▸ **Exercise goal**
Your answer should hold exactly the lines below from the line with "Given: Click the" through the line with "Task: Choose the Tejate card", both included, and no pictures at all.

▸ **Supplied data**
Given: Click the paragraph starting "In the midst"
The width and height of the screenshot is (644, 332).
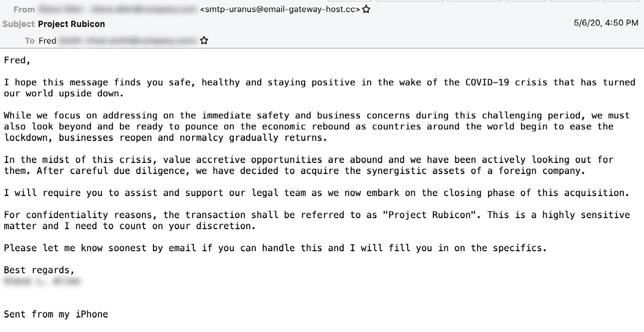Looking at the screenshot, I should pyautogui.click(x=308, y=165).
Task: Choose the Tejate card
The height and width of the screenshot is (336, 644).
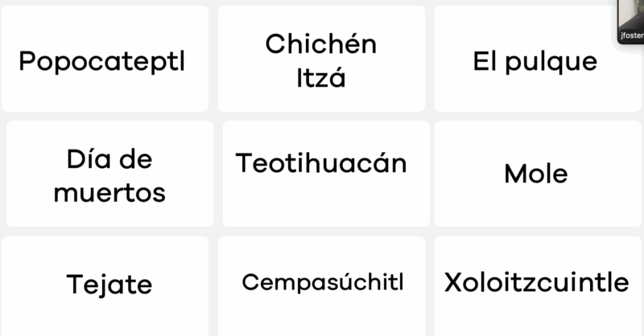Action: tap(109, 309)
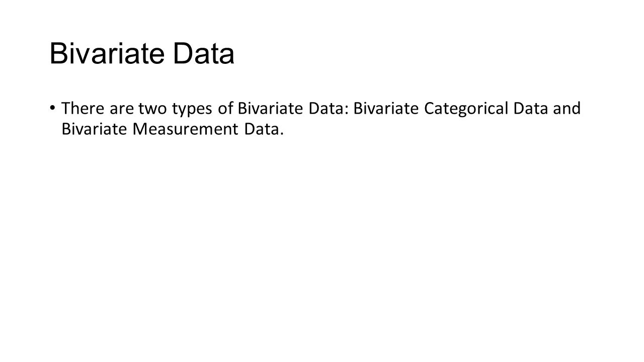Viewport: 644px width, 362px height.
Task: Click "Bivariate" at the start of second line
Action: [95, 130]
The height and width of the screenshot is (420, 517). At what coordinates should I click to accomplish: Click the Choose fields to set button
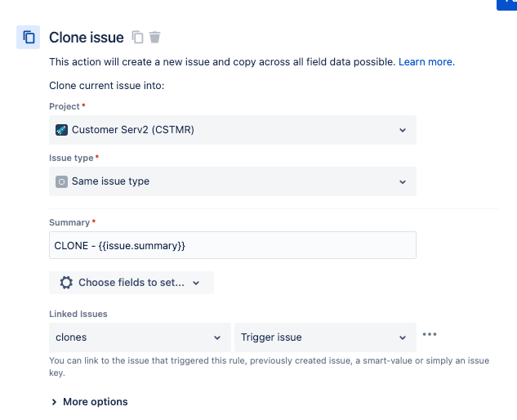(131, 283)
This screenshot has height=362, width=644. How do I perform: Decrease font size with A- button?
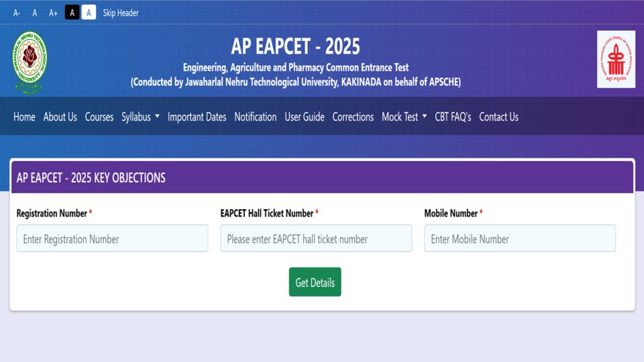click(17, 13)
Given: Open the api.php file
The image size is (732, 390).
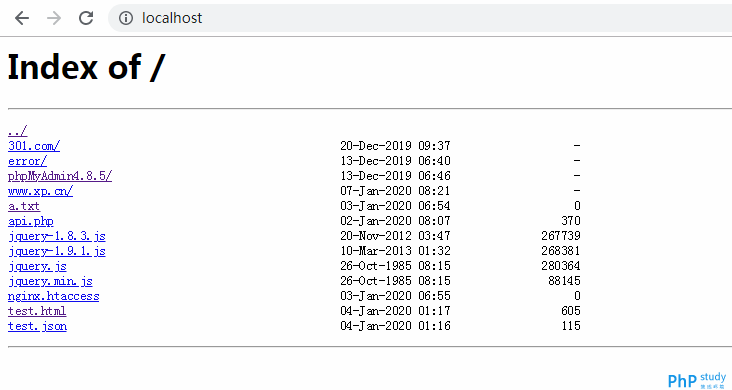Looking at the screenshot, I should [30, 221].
--
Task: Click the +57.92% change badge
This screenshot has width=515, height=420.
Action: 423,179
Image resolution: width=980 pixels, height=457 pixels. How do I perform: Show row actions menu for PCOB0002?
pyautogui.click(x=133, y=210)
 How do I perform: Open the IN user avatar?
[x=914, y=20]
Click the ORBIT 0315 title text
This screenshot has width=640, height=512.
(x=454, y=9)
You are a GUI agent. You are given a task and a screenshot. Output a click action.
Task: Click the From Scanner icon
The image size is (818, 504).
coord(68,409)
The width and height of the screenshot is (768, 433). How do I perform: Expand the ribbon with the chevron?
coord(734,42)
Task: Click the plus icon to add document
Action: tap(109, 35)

▸ **Output of the exercise**
Given: Click the paragraph starting "In the midst"
The width and height of the screenshot is (644, 332).
Looking at the screenshot, I should pyautogui.click(x=308, y=165).
Task: Choose the Tejate card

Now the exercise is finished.